**WHAT YOU NEED TO DO:** Repeat, word for word, each of the records shown below, without their pictures.

-- EXERCISE DATA follows --

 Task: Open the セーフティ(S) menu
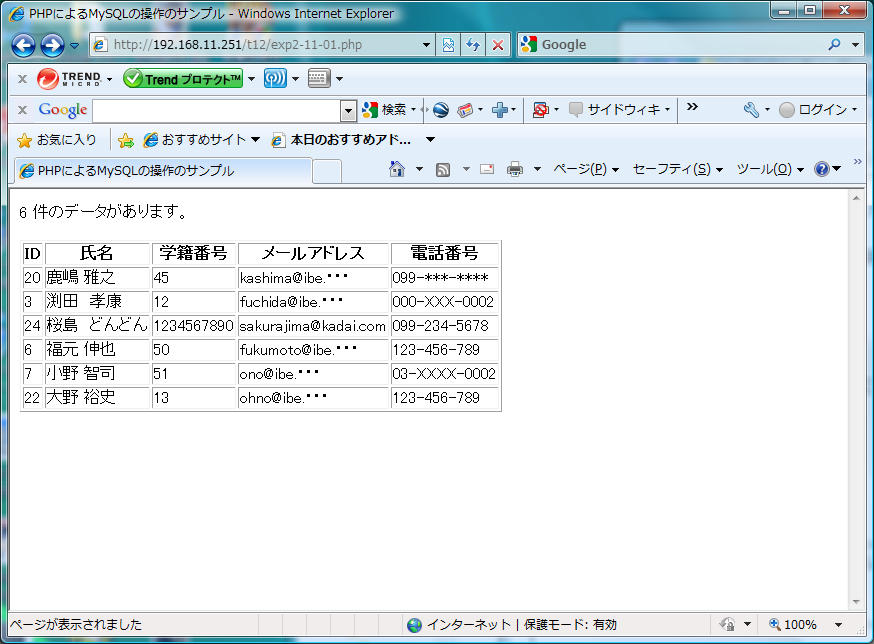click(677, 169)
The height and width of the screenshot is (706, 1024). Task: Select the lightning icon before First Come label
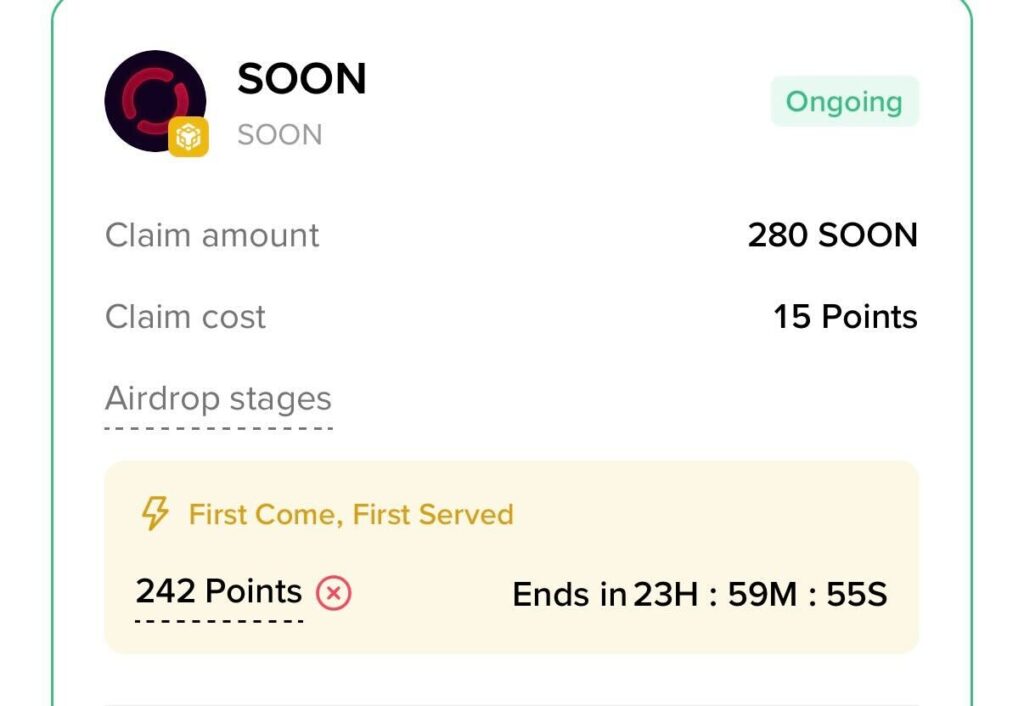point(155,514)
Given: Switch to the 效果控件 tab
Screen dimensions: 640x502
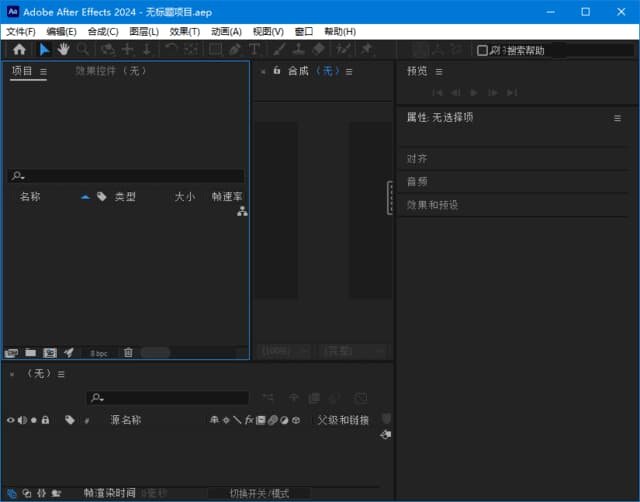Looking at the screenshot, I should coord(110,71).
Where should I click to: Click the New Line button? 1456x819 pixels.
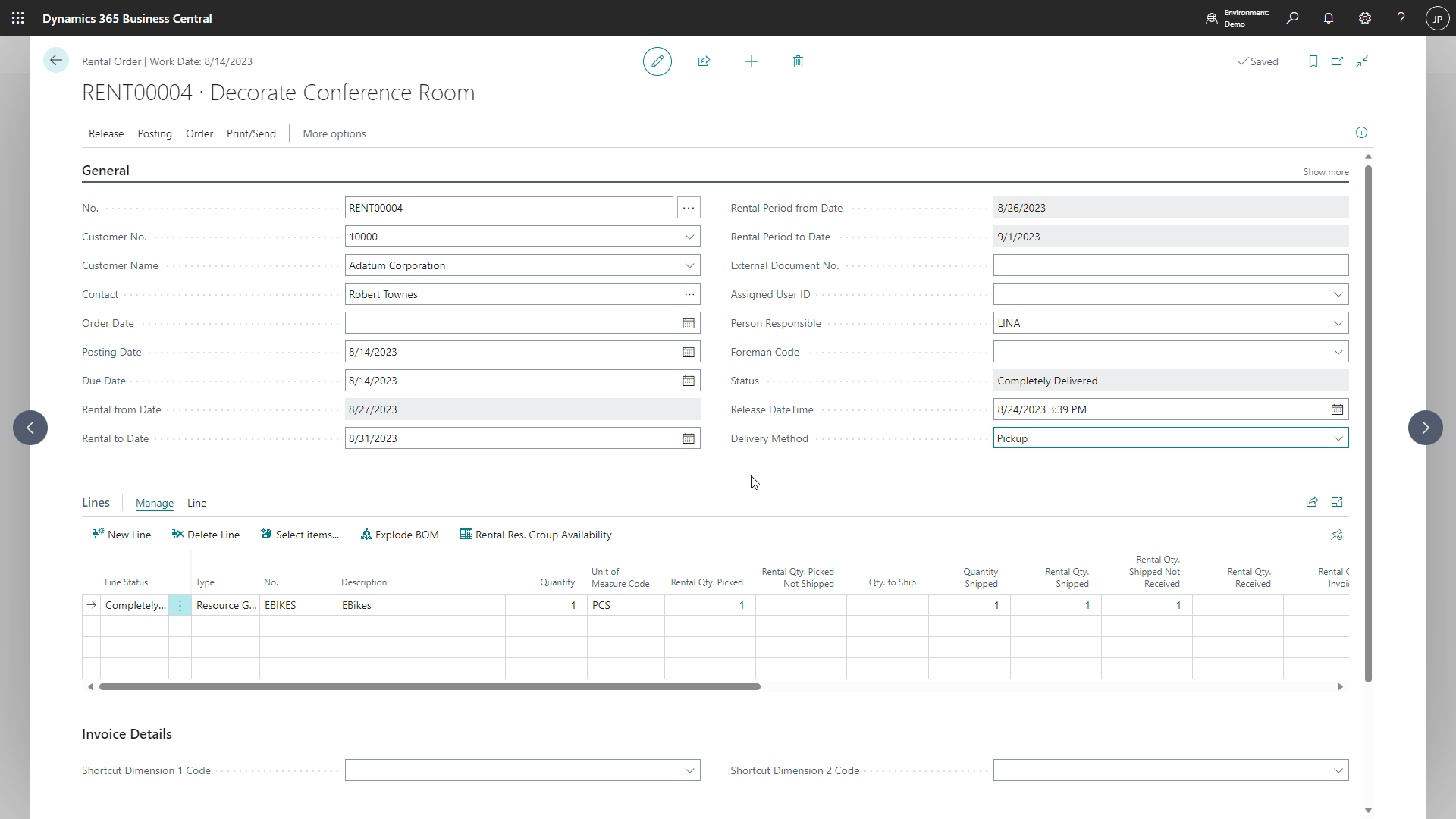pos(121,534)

-- EXERCISE DATA concluded --

**FINISHED TASK:**
 Task: Open the セーフティ(S) menu
click(677, 169)
The height and width of the screenshot is (706, 1024). Task: Select the lightning icon before First Come label
point(155,514)
Given: Switch to the 效果控件 tab
Screen dimensions: 640x502
Looking at the screenshot, I should coord(110,71).
Where should I click to: Click the New Line button? 1456x819 pixels.
pos(121,534)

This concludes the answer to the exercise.